● Given exercise: Reproduce every one of the following entries verbatim, line for line, without altering any character.

● Records for this exercise:
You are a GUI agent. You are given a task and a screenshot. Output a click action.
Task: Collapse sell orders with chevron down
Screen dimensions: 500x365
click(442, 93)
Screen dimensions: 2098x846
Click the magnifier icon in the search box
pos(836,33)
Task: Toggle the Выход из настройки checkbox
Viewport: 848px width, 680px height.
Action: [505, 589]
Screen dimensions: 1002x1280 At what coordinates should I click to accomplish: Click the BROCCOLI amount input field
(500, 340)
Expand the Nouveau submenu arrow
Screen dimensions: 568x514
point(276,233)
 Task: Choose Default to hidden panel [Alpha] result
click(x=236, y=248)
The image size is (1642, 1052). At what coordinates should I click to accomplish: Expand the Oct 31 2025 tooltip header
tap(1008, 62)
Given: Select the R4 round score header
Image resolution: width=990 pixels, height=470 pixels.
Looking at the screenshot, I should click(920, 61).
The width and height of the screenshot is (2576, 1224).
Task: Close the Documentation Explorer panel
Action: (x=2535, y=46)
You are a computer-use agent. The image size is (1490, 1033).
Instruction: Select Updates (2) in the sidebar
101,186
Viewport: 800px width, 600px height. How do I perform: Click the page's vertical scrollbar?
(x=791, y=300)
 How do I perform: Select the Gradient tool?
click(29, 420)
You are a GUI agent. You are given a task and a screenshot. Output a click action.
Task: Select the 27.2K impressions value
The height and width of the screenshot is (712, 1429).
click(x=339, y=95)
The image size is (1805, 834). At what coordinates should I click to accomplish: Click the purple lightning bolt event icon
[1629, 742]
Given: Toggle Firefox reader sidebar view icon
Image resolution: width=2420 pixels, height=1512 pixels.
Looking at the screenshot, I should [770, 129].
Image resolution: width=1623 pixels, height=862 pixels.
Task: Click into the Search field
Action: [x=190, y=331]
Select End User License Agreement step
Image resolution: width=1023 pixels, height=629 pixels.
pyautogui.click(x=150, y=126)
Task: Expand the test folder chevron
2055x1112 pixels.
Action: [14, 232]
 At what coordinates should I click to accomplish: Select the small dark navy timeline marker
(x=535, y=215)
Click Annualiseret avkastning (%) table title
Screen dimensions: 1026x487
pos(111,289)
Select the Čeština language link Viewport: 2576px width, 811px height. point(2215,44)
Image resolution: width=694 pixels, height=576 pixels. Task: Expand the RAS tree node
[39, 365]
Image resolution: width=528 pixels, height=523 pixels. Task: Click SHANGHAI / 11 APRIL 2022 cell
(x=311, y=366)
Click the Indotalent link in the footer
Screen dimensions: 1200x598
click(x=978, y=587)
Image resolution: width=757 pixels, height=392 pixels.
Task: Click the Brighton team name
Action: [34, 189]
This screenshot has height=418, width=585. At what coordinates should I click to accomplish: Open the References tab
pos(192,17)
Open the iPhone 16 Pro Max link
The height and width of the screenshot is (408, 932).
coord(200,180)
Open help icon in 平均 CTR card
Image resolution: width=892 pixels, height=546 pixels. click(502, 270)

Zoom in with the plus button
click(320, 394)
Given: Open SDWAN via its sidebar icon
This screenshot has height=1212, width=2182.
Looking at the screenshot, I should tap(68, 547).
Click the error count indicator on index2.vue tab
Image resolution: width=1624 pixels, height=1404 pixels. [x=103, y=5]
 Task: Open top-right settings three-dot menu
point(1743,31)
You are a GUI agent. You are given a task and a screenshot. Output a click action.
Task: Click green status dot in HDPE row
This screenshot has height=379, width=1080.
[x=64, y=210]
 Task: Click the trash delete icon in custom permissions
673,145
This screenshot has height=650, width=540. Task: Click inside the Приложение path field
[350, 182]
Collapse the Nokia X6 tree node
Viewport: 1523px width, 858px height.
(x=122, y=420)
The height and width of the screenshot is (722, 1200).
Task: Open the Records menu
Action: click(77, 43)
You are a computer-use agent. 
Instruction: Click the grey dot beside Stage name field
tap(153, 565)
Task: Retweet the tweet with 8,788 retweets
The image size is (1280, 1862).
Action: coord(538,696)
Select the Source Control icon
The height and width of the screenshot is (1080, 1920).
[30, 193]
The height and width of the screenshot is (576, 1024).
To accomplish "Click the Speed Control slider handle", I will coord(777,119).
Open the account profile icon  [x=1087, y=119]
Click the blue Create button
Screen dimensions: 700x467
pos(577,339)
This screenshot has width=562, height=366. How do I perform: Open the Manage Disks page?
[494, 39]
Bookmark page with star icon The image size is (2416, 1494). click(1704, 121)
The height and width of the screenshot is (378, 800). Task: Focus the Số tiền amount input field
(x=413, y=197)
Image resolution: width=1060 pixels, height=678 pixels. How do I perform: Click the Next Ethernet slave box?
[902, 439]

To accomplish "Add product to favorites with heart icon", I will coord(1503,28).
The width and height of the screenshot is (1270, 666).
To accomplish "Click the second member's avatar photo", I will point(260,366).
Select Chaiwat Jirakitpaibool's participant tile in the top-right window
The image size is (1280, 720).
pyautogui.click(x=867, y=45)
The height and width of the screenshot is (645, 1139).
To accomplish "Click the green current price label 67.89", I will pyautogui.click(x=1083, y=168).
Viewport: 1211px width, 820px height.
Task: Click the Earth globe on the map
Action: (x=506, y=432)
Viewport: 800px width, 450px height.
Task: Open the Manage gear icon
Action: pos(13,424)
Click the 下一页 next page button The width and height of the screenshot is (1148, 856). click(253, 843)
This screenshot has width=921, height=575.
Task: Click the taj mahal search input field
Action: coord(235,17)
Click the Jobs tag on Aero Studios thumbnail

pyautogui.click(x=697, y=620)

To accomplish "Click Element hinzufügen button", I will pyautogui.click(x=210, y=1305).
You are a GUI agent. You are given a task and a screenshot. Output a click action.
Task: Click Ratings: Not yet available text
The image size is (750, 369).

● Task response:
You are a GUI agent. You are given a task and a screenshot. Output a click action.
Task: Collapse sell orders with chevron down
Screen dimensions: 500x365
click(442, 93)
Screen dimensions: 2098x846
Click the magnifier icon in the search box
pos(836,33)
Task: Toggle the Выход из настройки checkbox
Viewport: 848px width, 680px height.
Action: [505, 589]
Screen dimensions: 1002x1280 At what coordinates should I click to accomplish: Click the BROCCOLI amount input field
(500, 340)
Expand the Nouveau submenu arrow
Screen dimensions: 568x514
point(276,233)
 Task: Choose Default to hidden panel [Alpha] result
click(x=236, y=248)
The image size is (1642, 1052). At what coordinates should I click to accomplish: Expand the Oct 31 2025 tooltip header
tap(1008, 62)
Given: Select the R4 round score header
Image resolution: width=990 pixels, height=470 pixels.
Looking at the screenshot, I should click(920, 61).
The width and height of the screenshot is (2576, 1224).
Task: Close the Documentation Explorer panel
Action: (x=2535, y=46)
You are a computer-use agent. The image size is (1490, 1033).
Instruction: Select Updates (2) in the sidebar
101,186
Viewport: 800px width, 600px height. How do I perform: Click the page's vertical scrollbar?
(x=791, y=300)
 How do I perform: Select the Gradient tool?
click(29, 420)
You are a GUI agent. You are given a task and a screenshot. Output a click action.
Task: Select the 27.2K impressions value
The height and width of the screenshot is (712, 1429).
click(x=339, y=95)
The image size is (1805, 834). At what coordinates should I click to accomplish: Click the purple lightning bolt event icon
[1629, 742]
Given: Toggle Firefox reader sidebar view icon
Image resolution: width=2420 pixels, height=1512 pixels.
Looking at the screenshot, I should [770, 129].
Image resolution: width=1623 pixels, height=862 pixels.
Task: Click into the Search field
Action: [x=190, y=331]
Select End User License Agreement step
Image resolution: width=1023 pixels, height=629 pixels.
pyautogui.click(x=150, y=126)
Task: Expand the test folder chevron
2055x1112 pixels.
Action: [14, 232]
 At what coordinates should I click to accomplish: Select the small dark navy timeline marker
(x=535, y=215)
Click Annualiseret avkastning (%) table title
Screen dimensions: 1026x487
pos(111,289)
Select the Čeština language link Viewport: 2576px width, 811px height. point(2215,44)
Image resolution: width=694 pixels, height=576 pixels. Task: Expand the RAS tree node
[39, 365]
Image resolution: width=528 pixels, height=523 pixels. Task: Click SHANGHAI / 11 APRIL 2022 cell
(x=311, y=366)
Click the Indotalent link in the footer
Screen dimensions: 1200x598
click(x=978, y=587)
Image resolution: width=757 pixels, height=392 pixels.
Task: Click the Brighton team name
Action: [34, 189]
This screenshot has height=418, width=585. At what coordinates should I click to accomplish: Open the References tab
pos(192,17)
Open the iPhone 16 Pro Max link
The height and width of the screenshot is (408, 932).
coord(200,180)
Open help icon in 平均 CTR card
Image resolution: width=892 pixels, height=546 pixels. click(502, 270)

Zoom in with the plus button
click(320, 394)
Given: Open SDWAN via its sidebar icon
This screenshot has height=1212, width=2182.
Looking at the screenshot, I should tap(68, 547).
Click the error count indicator on index2.vue tab
Image resolution: width=1624 pixels, height=1404 pixels. [x=103, y=5]
 Task: Open top-right settings three-dot menu
point(1743,31)
You are a GUI agent. You are given a task and a screenshot. Output a click action.
Task: Click green status dot in HDPE row
This screenshot has height=379, width=1080.
[x=64, y=210]
 Task: Click the trash delete icon in custom permissions
673,145
This screenshot has height=650, width=540. Task: Click inside the Приложение path field
[350, 182]
Collapse the Nokia X6 tree node
Viewport: 1523px width, 858px height.
(x=122, y=420)
The height and width of the screenshot is (722, 1200).
Task: Open the Records menu
Action: click(77, 43)
You are a computer-use agent. 
Instruction: Click the grey dot beside Stage name field
tap(153, 565)
Task: Retweet the tweet with 8,788 retweets
The image size is (1280, 1862).
Action: coord(538,696)
Select the Source Control icon
The height and width of the screenshot is (1080, 1920).
[30, 193]
The height and width of the screenshot is (576, 1024).
To accomplish "Click the Speed Control slider handle", I will coord(777,119).
Open the account profile icon  [x=1087, y=119]
Click the blue Create button
Screen dimensions: 700x467
pos(577,339)
This screenshot has width=562, height=366. How do I perform: Open the Manage Disks page?
[494, 39]
Bookmark page with star icon The image size is (2416, 1494). click(1704, 121)
The height and width of the screenshot is (378, 800). Task: Focus the Số tiền amount input field
(x=413, y=197)
Image resolution: width=1060 pixels, height=678 pixels. How do I perform: Click the Next Ethernet slave box?
[902, 439]

To accomplish "Add product to favorites with heart icon", I will coord(1503,28).
The width and height of the screenshot is (1270, 666).
To accomplish "Click the second member's avatar photo", I will point(260,366).
Select Chaiwat Jirakitpaibool's participant tile in the top-right window
The image size is (1280, 720).
pyautogui.click(x=867, y=45)
The height and width of the screenshot is (645, 1139).
To accomplish "Click the green current price label 67.89", I will pyautogui.click(x=1083, y=168).
Viewport: 1211px width, 820px height.
Task: Click the Earth globe on the map
Action: (x=506, y=432)
Viewport: 800px width, 450px height.
Task: Open the Manage gear icon
Action: pos(13,424)
Click the 下一页 next page button The width and height of the screenshot is (1148, 856). click(253, 843)
This screenshot has width=921, height=575.
Task: Click the taj mahal search input field
Action: coord(235,17)
Click the Jobs tag on Aero Studios thumbnail

pyautogui.click(x=697, y=620)

To accomplish "Click Element hinzufügen button", I will pyautogui.click(x=210, y=1305).
You are a GUI agent. You are given a task and a screenshot. Output a click action.
Task: Click Ratings: Not yet available text
The image size is (750, 369).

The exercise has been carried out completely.